En la exposición del caso hemos señalado que Prajnatara dijo: “el maestro exponía la enseñanza de la gran sabiduría (maha-prajna), mientras yo recitaba el más profundo de los sutras”. Si la forma – o cualquier otro agregado – es pura, también lo es, sin diferencia ni distinción alguna, la sabiduría inherente. Los seres sensibles son la misma naturaleza budica y la naturaleza budica es igual a todos los seres sensibles. El Dharma del Buda no es algo que provenga del exterior o que alguien pueda transmitir. Aunque podamos establecer distinciones, no existe, en ultima instancia, diferencia alguna. De este modo, al igual que ocurrió con Bashiashita, los meritos acumulados en vidas anteriores determinaron que el maestro fuese llamado “El que conduce a la otra orilla del prajna” Si no es posible separar el pasado del presente ¿Cómo podrían ser diferentes la vacuidad y la existencia? Un antiguo dijo: “Si lo comprendes plenamente y te conviertes en una persona sin problemas, ¿por qué habría de importarte que la substancia y la función sean idénticas o diferentes?
Cuando entendáis que la vacuidad es la sustancia de las diez mil cosas no habrá velo ni obstáculo alguno que enturbie vuestra visión. Cuando os deis cuenta de que las diez mil cosas son la función de la vacuidad, no existirá la menor diferencia. Es en este punto precisamente donde tiene lugar la transmisión del Dharma de maestro a discípulo. Si consideráis que el sello de aprobación de los patriarcas del Buda puede asumir formas muy distintas, todavía estaréis estableciendo discriminaciones. Aun comprendiendo que maestro y discípulo no son dos personas diferentes, seréis como aquel que, llevando un tablón sobre el hombro, solo puede ver uno de sus lados. Si observáis atenta y decididamente, os daréis cuenta de que la garza blanca que se halla de pie sobre la nieve no tiene el mismo color que esta, y que los mismo ocurre con el resplandor de la luna y las flores blancas que adorna los juncos. Quizás de este modo podáis recoger la nieve en un cuenco de plata y ocultar una garza en el resplandor de la luna.

Poema

Me gustaría decir unas pocas palabra para aclarar esta historia. ¿Quiere la gran asamblea escucharlas?
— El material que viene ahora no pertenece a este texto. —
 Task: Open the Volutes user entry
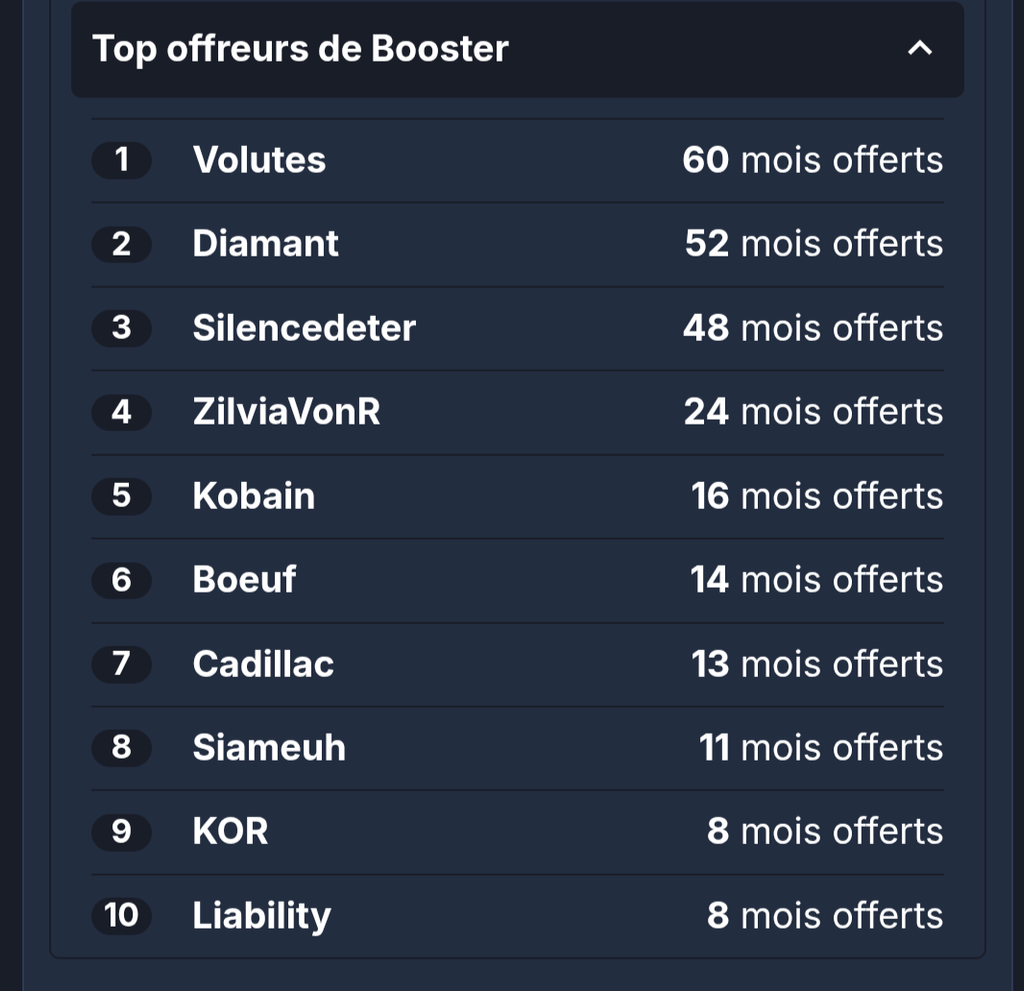(259, 160)
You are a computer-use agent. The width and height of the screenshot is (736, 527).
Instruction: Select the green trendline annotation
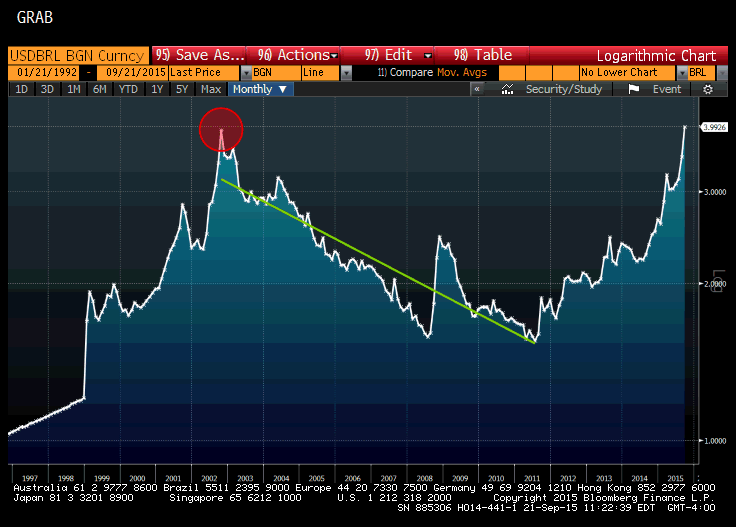[380, 262]
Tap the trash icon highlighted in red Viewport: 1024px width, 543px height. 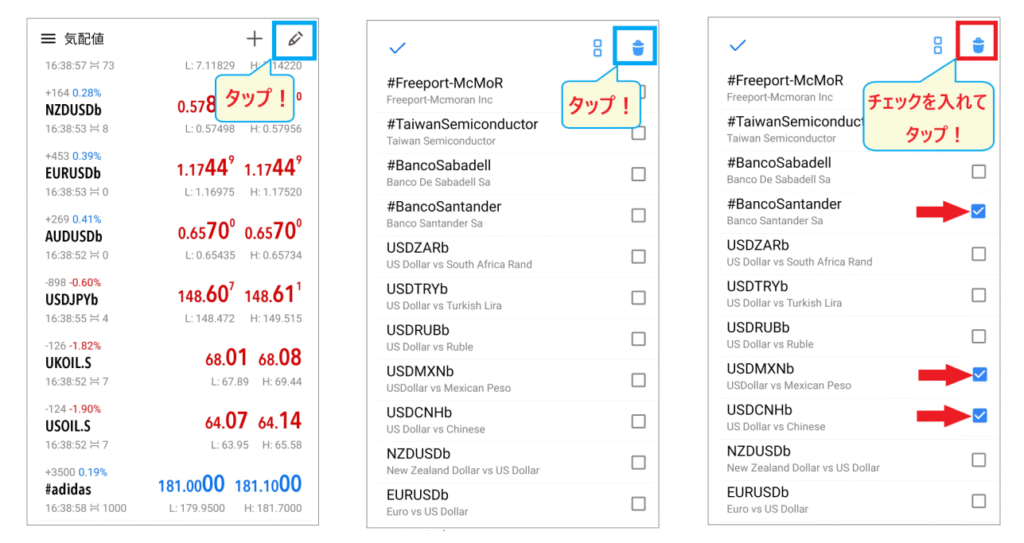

La luna llena que se refleja en el fondo de la charca
brilla, en realidad, en lo alto del cielo.
El agua del océano que inunda los cielos
es diáfana y pura
y, por mas que intentéis acumularla o medirla,
seguirá siendo inconmensurable.

(1) Según: Francis Dojun Cook (2006): Denkoroku (Crónicas de la transmisión de la luz) Maestro Keizan. Barcelona.